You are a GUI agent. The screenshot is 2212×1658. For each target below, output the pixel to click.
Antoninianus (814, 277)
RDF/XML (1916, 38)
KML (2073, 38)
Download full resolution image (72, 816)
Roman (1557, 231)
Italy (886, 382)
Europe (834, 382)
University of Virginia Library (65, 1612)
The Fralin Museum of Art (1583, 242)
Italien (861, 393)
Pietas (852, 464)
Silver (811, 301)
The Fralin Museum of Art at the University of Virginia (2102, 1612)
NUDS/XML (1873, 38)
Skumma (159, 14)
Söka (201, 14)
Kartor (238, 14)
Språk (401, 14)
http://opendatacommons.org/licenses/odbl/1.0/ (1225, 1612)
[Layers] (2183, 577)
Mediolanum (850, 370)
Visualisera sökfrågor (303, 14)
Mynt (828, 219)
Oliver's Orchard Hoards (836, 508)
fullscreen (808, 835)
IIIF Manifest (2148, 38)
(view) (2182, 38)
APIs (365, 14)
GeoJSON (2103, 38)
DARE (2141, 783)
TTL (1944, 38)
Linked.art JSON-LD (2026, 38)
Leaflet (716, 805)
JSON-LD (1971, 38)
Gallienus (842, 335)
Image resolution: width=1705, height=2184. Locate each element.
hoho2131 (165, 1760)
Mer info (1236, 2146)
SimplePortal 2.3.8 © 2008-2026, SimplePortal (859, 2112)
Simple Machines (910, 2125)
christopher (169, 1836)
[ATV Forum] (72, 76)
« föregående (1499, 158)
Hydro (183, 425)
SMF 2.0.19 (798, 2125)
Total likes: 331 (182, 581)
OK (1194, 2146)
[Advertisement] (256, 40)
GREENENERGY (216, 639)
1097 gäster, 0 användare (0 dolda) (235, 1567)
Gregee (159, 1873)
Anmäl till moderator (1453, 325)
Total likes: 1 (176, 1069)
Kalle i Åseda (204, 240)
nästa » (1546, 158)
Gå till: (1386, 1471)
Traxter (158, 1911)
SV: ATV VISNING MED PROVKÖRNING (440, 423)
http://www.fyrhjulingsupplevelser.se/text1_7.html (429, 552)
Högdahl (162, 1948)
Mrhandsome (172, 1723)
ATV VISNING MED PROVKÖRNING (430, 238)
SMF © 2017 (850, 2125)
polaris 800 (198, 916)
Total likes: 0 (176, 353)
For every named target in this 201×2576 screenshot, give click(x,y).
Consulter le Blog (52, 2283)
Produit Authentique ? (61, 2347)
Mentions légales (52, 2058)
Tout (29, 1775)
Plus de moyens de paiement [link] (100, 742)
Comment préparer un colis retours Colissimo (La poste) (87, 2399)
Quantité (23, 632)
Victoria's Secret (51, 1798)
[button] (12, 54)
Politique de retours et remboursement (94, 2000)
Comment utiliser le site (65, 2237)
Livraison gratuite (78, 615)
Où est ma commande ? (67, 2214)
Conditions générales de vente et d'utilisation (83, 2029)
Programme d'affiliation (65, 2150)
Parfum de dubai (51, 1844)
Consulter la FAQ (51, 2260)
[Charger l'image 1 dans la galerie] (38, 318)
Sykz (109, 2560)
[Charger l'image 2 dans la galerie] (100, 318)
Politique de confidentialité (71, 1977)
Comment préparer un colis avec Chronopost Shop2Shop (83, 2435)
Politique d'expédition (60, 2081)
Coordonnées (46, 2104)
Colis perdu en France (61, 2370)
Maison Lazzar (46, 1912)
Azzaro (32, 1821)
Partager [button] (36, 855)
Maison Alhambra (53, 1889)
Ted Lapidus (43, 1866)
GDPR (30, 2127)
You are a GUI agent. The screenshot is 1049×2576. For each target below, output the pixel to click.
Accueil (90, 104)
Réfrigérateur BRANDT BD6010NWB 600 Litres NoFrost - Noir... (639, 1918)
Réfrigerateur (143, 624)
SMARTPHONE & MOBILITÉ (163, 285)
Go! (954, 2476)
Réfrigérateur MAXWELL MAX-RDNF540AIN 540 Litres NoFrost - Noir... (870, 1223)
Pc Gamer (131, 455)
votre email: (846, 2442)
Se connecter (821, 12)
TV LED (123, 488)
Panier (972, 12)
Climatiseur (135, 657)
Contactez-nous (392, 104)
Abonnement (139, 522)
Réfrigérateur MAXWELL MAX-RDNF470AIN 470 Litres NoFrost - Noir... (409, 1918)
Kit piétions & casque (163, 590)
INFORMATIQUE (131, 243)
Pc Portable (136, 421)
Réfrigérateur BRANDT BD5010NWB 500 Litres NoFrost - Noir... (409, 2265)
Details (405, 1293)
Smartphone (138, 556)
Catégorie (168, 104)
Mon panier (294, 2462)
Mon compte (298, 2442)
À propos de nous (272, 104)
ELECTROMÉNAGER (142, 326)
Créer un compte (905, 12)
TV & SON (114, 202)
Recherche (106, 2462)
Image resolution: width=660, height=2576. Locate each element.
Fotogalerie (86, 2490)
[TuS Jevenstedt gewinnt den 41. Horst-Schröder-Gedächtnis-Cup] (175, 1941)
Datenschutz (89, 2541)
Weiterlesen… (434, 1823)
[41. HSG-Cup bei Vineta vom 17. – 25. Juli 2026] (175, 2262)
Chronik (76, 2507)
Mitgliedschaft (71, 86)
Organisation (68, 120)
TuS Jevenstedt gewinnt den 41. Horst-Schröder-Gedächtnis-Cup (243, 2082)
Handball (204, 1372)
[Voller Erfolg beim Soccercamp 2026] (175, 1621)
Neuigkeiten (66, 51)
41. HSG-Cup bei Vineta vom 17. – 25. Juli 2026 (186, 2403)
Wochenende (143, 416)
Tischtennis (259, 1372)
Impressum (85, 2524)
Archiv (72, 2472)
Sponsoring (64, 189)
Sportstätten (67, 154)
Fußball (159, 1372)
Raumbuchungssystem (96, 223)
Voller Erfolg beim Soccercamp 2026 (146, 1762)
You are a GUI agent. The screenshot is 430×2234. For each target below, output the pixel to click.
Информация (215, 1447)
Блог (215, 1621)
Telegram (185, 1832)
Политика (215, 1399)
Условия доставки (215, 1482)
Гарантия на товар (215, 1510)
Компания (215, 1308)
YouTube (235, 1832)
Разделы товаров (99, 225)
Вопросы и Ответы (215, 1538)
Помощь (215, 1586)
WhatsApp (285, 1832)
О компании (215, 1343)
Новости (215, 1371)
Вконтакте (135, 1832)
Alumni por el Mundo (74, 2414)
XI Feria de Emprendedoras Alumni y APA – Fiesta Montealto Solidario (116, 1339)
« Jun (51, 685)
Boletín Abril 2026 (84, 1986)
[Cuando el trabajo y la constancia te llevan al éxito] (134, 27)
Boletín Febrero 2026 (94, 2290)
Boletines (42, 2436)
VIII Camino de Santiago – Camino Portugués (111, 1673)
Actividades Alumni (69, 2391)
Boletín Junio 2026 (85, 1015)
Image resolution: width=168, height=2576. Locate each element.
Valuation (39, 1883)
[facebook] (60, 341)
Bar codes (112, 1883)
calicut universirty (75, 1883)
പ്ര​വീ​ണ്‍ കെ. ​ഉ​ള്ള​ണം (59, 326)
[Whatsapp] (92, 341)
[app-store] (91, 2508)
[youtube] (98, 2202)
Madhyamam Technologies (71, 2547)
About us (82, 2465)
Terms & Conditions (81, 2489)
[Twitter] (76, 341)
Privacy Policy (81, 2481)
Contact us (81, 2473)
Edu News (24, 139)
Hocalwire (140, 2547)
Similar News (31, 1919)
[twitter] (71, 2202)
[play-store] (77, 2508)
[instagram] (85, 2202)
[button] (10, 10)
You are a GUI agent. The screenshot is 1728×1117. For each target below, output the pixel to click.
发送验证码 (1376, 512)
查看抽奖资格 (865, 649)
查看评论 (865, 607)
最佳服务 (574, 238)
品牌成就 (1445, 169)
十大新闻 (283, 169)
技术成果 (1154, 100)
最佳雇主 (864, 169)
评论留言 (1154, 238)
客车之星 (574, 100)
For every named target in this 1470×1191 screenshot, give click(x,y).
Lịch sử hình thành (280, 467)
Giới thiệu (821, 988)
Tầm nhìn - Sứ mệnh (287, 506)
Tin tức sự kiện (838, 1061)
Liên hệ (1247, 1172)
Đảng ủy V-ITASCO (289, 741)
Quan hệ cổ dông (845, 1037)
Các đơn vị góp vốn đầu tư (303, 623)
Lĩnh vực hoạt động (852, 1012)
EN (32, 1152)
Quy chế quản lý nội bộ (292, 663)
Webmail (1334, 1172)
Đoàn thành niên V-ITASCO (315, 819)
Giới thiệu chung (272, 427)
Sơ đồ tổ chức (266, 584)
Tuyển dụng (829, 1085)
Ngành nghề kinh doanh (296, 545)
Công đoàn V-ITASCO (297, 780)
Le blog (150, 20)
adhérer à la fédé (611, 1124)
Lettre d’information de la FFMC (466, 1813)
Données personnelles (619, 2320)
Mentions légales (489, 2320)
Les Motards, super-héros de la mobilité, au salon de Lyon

********

### WHAT IS BEING ASKED
Retype the records above, but only those lines that fall between the line containing "XI Feria de" and the line containing "Boletín Junio 2026 (85, 1015)", with both of those lines included, exactly as written.

### TASK RESULT
XI Feria de Emprendedoras Alumni y APA – Fiesta Montealto Solidario (116, 1339)
« Jun (51, 685)
Boletín Abril 2026 (84, 1986)
[Cuando el trabajo y la constancia te llevan al éxito] (134, 27)
Boletín Febrero 2026 (94, 2290)
Boletines (42, 2436)
VIII Camino de Santiago – Camino Portugués (111, 1673)
Actividades Alumni (69, 2391)
Boletín Junio 2026 (85, 1015)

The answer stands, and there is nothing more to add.